Fourth Draft Jitters Part 2

Just when I thought I was out . . . It’s not finished by a long shot.

Last week, I wrote about the novel I was writing. I was nervous because after a month of letting it lie dormant, I was about to dive into the fourth revision. I didn’t know what I was going to find.

The plan was to find a quiet place and read through it in one sitting. I started to read and after thirty pages I had to stop. It was too disappointing. Everything that had seemed so sparkling and trenchant a month ago was flat on the page, a dead thing.

Grrr.

A few days later, I read some more. I came to the conclusion that there was nothing wrong that couldn’t be improved by pitching the first 150 pages into a burning tar hellhole of a pit.

Double grrr.

So. Decision. I can see the problems plainly. I can identify them. I can name them. I can put the proper colored tag on each one.

What I don’t know is whether I can fix them. That is, I may be at the limit of my skill and talent. Alternatively, I could seek feedback and educate myself further and see where that takes me. I expect that I would then be capable of making some changes, but not have the ability or talent to make others.  I may have to accept that this is where I am.

Or I could just scrap the whole thing.

Today, however, I had a more positive experience. I decided to sit down again and start reading from page 151 until I reached the end, some 200 pages later. And I was able to do it. Sometimes I was smiling, and sometimes I was giving myself mental high fives. I liked what I read in that latter part. I was compelled to keep reading up to the end. The patient was definitely worth saving.

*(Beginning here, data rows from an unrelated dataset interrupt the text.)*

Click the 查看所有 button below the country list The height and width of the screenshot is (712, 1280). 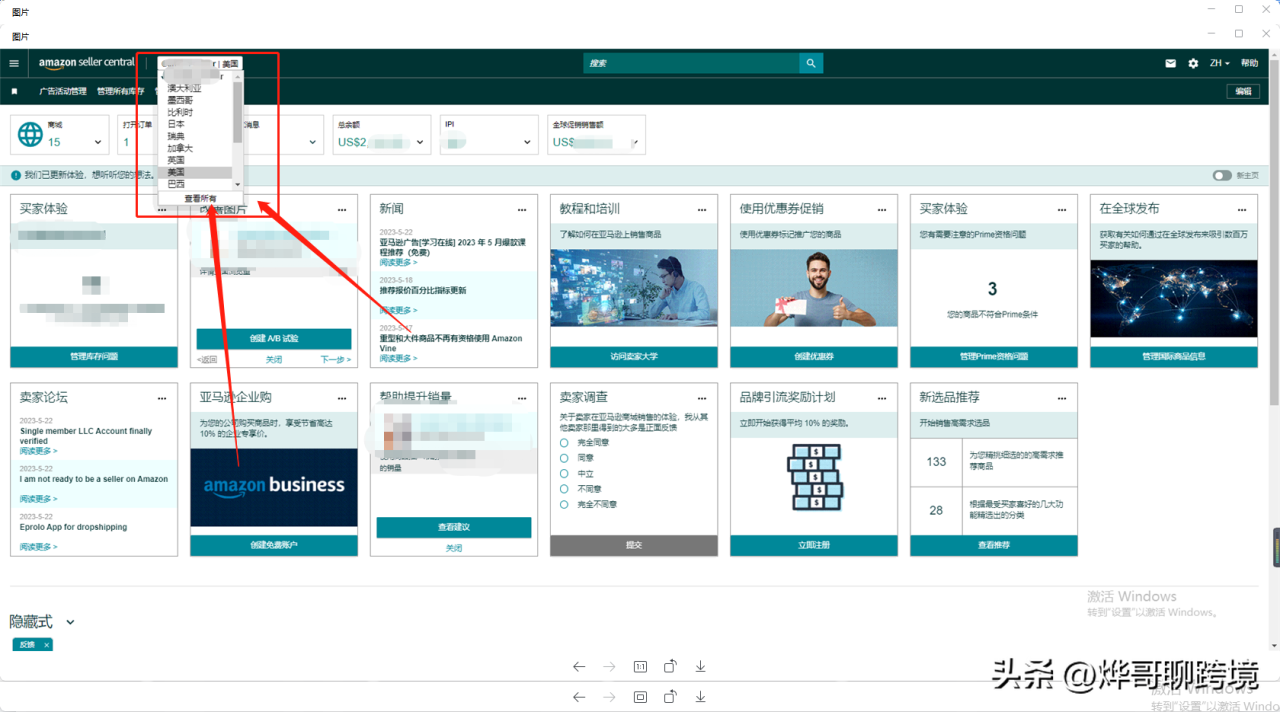point(200,198)
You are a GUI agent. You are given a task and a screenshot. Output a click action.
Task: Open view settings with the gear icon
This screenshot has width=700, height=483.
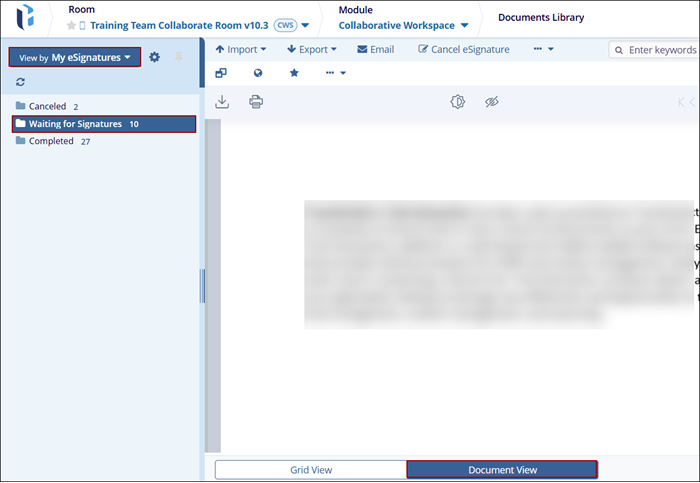point(154,58)
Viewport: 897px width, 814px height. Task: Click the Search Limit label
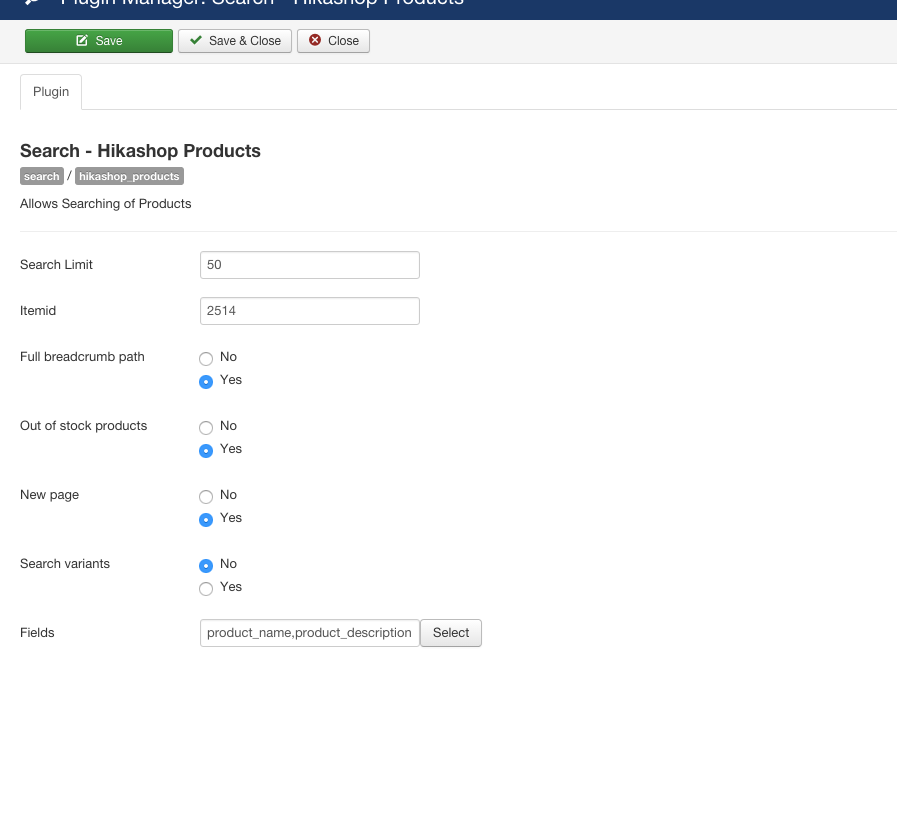coord(56,265)
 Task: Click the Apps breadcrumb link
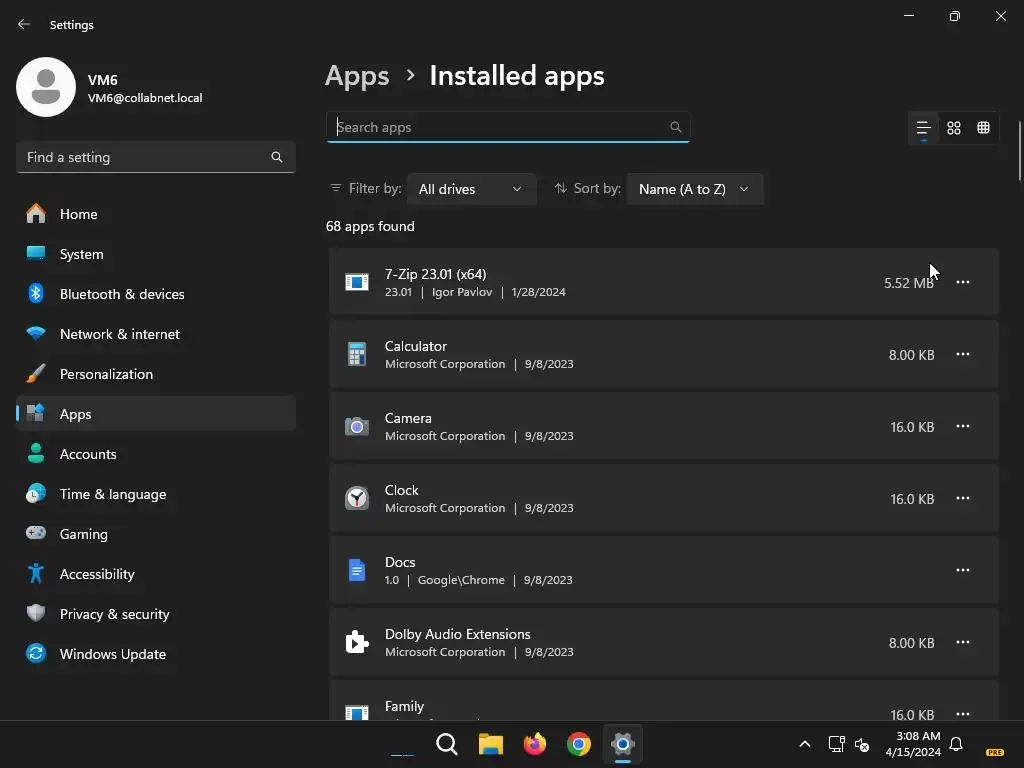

I think I see the path I have to take.

The first third doesn’t work because it takes too long for my actors to become active. I need to chisel away the rest of the marble to reveal the action of my story. My protagonist needs to be confronted with her problem within the first few pages. Settings need to be clarified, chronology and seasons sorted out, cliches ditched, language sharpened. I think these are all possible, all within my skill set.

So my time line is extended one more time. They’ve pulled me back in. We can’t let each other go yet. I’ll be back at my desk again tomorrow, as always, trying to write myself out.